这下,不只是叶棠,连同随行的下人也偷偷笑了起来。
萧池随即知上了当。明明,在看见她那狡黠眼神的时候他就该料到她是在骗他的。那眼神,简直与她新婚夜穿着白肚兜的时候一模一样,明亮中透着些鬼机灵。
九王爷就是九王爷,哪里肯轻易认输,略一思忖便说,“叶棠,你有所不知,咱家这棵棠树可不是一般的棠树。北边西府盛产棠树,二十五年前西府臣服,这棵树就是当时植来的。父皇将它赏给了本王,原因就是这棵树不仅花香,叶香,连树木枝干都散发幽香。”
说着,萧池将手里那片叶子放在鼻前又一嗅,认真道,“嗯,香。”
这下别说叶棠了,在九王府待了十几年的老仆人见萧池说的一本正经,都起了怀疑。难道自己先前真的不识货?毕竟这叶子没人闻过,枝干就更没人去嗅了。
萧池将这话说得一本正经,一点都不像开玩笑的样子。叶棠一回头,见身后众人正纷纷捡拾地上落叶。
叶棠一把夺了萧池手里的那片叶,也像萧池一样放在鼻尖轻嗅。不只是叶棠,就连身后一众随侍,也人手一片落叶,或端详,或与叶棠一样闻着落叶。
这回,偌大九王府门口只有九王爷萧池一人在笑。
她只能骗他一个人,他却骗了所有人。
叶棠看着笑个不停的九王爷。方知自己反被将了一军,气呼呼扔了手里落叶,哼他一声,居然径自先走了。
剩下萧池在她身后紧追几步,“叶棠?”
站在门口的承译也明白过来,扔了手里落叶,只道,“这九爷,什么时候也开这种玩笑了。”

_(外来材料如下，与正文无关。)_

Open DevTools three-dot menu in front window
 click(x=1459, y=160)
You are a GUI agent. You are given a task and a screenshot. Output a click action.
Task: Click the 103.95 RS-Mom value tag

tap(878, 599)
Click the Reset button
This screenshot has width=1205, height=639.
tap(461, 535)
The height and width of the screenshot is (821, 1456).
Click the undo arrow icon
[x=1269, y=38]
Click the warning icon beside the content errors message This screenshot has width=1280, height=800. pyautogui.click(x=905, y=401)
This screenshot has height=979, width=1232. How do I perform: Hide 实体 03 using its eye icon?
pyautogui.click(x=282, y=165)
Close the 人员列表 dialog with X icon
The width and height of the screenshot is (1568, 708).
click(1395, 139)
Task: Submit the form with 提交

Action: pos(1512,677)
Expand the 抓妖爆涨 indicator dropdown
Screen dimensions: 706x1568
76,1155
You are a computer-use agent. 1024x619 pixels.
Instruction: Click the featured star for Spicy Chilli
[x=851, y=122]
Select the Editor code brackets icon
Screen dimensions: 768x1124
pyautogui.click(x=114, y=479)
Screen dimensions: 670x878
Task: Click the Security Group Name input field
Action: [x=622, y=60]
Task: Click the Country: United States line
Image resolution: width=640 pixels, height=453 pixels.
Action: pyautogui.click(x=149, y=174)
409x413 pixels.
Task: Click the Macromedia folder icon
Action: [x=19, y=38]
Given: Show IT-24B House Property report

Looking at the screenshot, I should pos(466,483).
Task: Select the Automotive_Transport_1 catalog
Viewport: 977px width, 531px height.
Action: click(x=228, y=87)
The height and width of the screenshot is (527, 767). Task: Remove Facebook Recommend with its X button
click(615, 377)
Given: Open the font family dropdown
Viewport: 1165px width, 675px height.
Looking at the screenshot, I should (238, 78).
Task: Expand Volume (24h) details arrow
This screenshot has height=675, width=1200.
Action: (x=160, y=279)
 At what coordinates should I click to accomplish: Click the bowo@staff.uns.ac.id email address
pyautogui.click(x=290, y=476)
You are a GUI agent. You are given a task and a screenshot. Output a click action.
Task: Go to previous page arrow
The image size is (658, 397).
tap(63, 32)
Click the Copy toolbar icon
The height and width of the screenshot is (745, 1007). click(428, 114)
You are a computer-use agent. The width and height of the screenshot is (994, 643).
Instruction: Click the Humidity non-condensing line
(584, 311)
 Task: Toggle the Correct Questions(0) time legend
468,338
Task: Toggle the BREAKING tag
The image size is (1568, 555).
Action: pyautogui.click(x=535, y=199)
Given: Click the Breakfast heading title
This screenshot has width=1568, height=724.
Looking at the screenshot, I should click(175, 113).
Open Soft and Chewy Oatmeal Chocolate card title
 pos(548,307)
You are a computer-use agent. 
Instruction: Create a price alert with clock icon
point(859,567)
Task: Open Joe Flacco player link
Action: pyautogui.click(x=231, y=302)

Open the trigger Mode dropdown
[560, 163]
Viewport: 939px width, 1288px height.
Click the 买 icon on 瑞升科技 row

再抬头,见自家九爷正紧紧跟在王妃身边。也不知道九爷说了些什么,只见那个小王妃自己越走越快。九爷似乎要牵她的手,却又被甩开了。
承译踮着脚尖,皱着眉头,甚是替自家王爷担忧。
“这九爷。到底会不会哄女人啊。”
忽而肩膀被来人从身后一拍,承译吓了一跳,随即转过身来,“和风!”
和风也站在门口,看着已经走远的两人,道,“你有时间研究如何哄女人,不如研究研究如何哄我这个男人。”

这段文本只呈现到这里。